Two sons of Flatbush are mixing their entrepreneurial spirit, a love of fresh juice, and their neighbors’ need of get-together and turning it into a successful business model that they say is making their beloved hometown a better place to live.
Jason Young and John Augustin are two Flatbush natives opened The Brooklyn Greenery, a juice bar and meeting place Jan. 28 after figuring Prospect Lefferts Gardens could use a place to pick up drinks usually found only in the Caribbean.
“I did Yoga teaching training and I used to come with coffee and bagels in the morning,” Young, a Brooklyn native and Trinidadian-Martiniquian American, said. “They would tell me you can’t do that, you got to drink a green juice from Liquiteria, go try one.

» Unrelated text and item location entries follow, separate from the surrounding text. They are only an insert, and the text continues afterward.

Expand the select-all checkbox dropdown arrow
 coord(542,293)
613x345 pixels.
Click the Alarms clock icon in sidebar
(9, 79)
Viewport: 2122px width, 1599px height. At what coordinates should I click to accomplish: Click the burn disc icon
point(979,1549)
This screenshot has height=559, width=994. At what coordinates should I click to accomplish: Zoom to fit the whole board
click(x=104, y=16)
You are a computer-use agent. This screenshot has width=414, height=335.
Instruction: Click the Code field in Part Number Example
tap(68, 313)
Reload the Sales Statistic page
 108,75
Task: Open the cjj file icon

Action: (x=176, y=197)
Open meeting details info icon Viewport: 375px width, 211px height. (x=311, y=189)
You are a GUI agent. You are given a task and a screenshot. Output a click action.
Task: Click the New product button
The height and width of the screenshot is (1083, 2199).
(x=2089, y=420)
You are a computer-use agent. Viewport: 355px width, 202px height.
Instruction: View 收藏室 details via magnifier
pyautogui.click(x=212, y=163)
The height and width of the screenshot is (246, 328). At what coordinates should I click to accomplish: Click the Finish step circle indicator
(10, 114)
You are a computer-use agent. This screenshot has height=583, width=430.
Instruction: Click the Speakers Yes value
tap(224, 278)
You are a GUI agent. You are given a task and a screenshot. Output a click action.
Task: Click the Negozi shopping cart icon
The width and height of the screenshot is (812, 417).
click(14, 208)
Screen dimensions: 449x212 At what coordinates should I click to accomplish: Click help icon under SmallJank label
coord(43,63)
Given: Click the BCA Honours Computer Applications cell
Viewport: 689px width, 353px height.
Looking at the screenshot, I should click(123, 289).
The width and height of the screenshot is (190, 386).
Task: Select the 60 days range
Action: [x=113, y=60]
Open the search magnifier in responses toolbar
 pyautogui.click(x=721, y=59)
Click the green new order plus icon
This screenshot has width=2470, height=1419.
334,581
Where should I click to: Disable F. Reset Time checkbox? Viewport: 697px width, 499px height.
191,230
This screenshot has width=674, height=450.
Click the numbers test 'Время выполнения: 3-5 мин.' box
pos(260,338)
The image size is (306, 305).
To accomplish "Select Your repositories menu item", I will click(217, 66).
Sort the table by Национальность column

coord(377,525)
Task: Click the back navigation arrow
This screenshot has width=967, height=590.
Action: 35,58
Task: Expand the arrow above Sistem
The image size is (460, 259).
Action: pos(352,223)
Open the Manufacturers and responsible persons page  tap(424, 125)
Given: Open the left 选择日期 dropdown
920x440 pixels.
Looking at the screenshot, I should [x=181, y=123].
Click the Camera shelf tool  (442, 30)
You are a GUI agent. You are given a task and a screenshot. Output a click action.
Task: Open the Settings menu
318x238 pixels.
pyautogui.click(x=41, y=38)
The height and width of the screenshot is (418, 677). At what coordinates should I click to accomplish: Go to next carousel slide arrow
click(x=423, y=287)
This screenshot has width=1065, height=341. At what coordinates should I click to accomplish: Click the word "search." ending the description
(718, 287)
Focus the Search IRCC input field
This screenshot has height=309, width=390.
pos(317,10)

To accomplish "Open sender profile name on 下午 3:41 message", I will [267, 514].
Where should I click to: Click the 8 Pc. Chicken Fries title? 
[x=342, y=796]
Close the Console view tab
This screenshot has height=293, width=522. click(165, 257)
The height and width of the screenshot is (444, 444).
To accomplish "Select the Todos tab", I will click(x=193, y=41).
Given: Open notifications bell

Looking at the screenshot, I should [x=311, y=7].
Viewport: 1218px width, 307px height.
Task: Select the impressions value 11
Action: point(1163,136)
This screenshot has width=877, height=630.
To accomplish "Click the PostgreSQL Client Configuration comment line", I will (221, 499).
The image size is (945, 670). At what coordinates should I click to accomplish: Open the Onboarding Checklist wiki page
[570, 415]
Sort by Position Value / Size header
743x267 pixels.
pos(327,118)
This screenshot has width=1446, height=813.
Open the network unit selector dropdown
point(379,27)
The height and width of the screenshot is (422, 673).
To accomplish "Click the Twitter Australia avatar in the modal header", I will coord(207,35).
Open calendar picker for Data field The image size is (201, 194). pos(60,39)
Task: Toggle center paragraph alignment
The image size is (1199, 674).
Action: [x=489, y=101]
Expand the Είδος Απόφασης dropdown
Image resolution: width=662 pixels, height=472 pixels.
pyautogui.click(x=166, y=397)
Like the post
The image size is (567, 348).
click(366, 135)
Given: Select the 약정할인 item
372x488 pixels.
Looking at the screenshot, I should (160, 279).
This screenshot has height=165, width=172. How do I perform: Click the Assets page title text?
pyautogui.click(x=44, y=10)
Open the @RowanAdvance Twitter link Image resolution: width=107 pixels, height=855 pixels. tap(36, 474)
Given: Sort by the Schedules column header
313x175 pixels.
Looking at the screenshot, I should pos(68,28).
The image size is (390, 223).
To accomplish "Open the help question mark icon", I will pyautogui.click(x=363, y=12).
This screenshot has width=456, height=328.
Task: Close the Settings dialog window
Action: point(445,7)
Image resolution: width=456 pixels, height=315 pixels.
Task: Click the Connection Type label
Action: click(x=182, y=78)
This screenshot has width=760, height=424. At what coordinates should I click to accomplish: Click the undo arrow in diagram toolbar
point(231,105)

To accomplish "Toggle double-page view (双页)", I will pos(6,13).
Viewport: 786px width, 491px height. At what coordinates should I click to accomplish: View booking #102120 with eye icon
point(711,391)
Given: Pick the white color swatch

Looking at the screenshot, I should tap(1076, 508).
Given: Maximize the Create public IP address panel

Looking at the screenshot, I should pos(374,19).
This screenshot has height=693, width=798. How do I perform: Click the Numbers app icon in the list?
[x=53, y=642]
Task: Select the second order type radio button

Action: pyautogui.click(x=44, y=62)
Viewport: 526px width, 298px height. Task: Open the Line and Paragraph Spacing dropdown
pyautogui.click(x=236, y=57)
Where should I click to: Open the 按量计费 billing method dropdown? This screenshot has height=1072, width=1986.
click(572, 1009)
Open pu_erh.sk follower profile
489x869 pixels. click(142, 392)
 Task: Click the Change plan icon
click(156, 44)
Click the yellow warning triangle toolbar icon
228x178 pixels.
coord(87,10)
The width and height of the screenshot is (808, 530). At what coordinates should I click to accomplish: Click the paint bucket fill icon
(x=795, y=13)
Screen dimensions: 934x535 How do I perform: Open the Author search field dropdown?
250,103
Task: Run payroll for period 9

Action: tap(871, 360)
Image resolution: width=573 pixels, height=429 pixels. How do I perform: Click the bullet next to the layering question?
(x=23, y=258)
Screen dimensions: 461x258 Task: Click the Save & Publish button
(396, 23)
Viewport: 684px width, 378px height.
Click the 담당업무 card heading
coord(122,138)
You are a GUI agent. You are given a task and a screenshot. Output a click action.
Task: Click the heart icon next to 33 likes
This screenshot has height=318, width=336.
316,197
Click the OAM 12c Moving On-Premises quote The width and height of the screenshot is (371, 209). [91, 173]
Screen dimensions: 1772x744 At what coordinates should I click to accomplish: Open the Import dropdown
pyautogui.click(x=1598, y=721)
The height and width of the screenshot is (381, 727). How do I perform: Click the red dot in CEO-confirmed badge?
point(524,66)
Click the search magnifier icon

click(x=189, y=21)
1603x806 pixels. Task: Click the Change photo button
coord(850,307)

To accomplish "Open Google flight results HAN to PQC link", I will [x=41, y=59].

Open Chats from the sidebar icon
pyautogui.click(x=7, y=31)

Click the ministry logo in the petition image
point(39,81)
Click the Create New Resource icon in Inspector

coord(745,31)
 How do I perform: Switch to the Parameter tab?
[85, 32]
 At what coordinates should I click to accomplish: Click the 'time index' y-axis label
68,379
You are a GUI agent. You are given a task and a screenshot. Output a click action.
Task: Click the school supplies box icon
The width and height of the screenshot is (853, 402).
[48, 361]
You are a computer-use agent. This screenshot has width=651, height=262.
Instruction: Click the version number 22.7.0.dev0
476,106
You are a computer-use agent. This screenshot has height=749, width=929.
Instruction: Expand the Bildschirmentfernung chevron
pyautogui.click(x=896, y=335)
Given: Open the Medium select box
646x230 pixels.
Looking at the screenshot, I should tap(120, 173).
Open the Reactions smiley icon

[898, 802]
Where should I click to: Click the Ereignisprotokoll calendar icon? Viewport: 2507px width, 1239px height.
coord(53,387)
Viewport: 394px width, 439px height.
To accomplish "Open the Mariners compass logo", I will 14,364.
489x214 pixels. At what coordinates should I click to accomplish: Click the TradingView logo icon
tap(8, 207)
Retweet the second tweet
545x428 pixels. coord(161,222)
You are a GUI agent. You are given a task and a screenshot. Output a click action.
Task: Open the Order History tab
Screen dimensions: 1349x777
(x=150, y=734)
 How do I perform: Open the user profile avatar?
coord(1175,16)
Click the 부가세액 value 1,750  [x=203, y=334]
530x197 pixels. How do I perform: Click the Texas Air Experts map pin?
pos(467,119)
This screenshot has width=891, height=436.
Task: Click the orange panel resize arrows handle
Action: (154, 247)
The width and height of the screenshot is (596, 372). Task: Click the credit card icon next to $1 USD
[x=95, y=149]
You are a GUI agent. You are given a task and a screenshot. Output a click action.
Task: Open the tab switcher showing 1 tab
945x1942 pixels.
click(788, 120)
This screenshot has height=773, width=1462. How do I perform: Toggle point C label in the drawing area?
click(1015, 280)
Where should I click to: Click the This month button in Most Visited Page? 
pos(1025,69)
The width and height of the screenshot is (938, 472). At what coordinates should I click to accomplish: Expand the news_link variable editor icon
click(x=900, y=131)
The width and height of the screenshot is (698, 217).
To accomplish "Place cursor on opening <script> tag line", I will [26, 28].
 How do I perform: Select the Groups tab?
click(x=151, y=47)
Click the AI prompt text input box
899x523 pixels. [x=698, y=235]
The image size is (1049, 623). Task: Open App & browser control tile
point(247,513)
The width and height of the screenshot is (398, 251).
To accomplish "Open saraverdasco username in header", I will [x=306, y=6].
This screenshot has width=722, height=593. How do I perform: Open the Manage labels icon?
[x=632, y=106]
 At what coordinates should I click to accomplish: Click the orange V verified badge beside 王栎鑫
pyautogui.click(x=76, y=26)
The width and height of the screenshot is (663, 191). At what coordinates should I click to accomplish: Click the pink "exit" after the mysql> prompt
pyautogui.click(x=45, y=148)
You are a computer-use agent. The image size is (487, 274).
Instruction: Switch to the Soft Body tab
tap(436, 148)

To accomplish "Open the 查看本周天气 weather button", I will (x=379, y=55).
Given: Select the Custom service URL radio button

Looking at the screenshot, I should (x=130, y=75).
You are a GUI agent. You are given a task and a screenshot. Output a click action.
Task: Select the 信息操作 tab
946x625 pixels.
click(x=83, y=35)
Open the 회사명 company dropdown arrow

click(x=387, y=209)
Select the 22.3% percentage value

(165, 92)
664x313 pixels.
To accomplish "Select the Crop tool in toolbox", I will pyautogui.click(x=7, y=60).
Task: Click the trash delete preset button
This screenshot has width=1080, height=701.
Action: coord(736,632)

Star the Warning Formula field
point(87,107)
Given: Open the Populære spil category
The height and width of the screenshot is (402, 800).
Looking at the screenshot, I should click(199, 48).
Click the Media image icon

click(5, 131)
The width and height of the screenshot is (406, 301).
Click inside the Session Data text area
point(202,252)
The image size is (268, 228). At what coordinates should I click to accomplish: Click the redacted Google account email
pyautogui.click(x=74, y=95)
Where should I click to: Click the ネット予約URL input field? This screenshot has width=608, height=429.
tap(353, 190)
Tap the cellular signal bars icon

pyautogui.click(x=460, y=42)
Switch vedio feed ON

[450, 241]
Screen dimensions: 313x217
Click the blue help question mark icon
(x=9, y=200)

I did eventually and I was like ‘Wow this is amazing.’ I just kept going and fell in love with it. Then I realized there’s none where I live.”
The love of the drinks also came a surprise to his parter.
“I never used to care for smoothies at all,” said Haitian American Augustin. “But when we started making smoothies and juicing on our own, we develop a passion for it,”
Both Young and Augustin saw a need for not only a juice bar in their community but for more young, black men owning businesses in the neighborhood they grew up in.
“There aren’t a lot of black businesses and I think what started to happen after we started, we realized how the image of two black men opening something that is positive and gives back to the neighborhood,” Young explained.
Located on Flatbush Avenue between Lincoln Road and Maple Street, Brooklyn Greenery feels more like a cozy, college campus coffee shop. Grass-like rugs line the front and back of the store, plush pillows along a bench provide comfort for those reading the magazines or books provided via their community book share and counter top, bar-like seating for those needing a table to lay things out on.
Hanging on the walls are colorful art pieces created by young, local artist, Imani Shanklin Roberts, on display to be sold right off the wall to an interested customer.
The business owners stay true to their mantra of making this a community space by opening their space up as a meeting place for people to converge over their tasty juices.
“We have people who come here to study, a few organizations that come here to have meetings; it’s more than just a juice bar,” Augustin said.
With back-to-school signs up, the duo hosted a block party on Beekman Place where they provided 100 kids with fully loaded book bags on Aug. 1.
“Our goal with just the way the community is changing a lot is to just bring everybody together,” Young said. Known as being drug infested and violent, Beekman Place hasn’t hosted a block party in over 17 years, according to the owners. The reaction of the residents cemented their need to continue to provide outlets for the community to be proud of the neighborhood they’ve lived in all their lives.
“We had a conversation with a guy who said his mom died on this block, my brother died on Midwood, my uncle died two blocks from here and he said this was just the best thing he’d seen,” Young said.
“We came outside — we were walking inside all day going back-and-forth — we saw everyone having a water fight, playing with the kids and it was beautiful. It looked like how the community should look all the time,” Augustin added.
The new business owners are taking this day-by-day, implementing feedback they receive from loyal and new customers, trial-and-error menu options, and constantly re-assessing their short-term, long-term goals, the aim is to focus on the now and not down-the-line.
“I feel like because this is still so new to us we try to take it month by month at least for our first year,” Augustin said. “Yeah, you can read a book and figure out how to do a five-year plan from that, but then it’ll be based on someone else’s structure. We really want this to be our own,”
The sleepless nights have thus far proven to be worth it as the owners aim to continuously improve upon their juices and the services they provide outside of it.
“I think the most important thing is that before this neighborhood goes and becomes not our neighborhood we have to establish a staple of something,” Young said.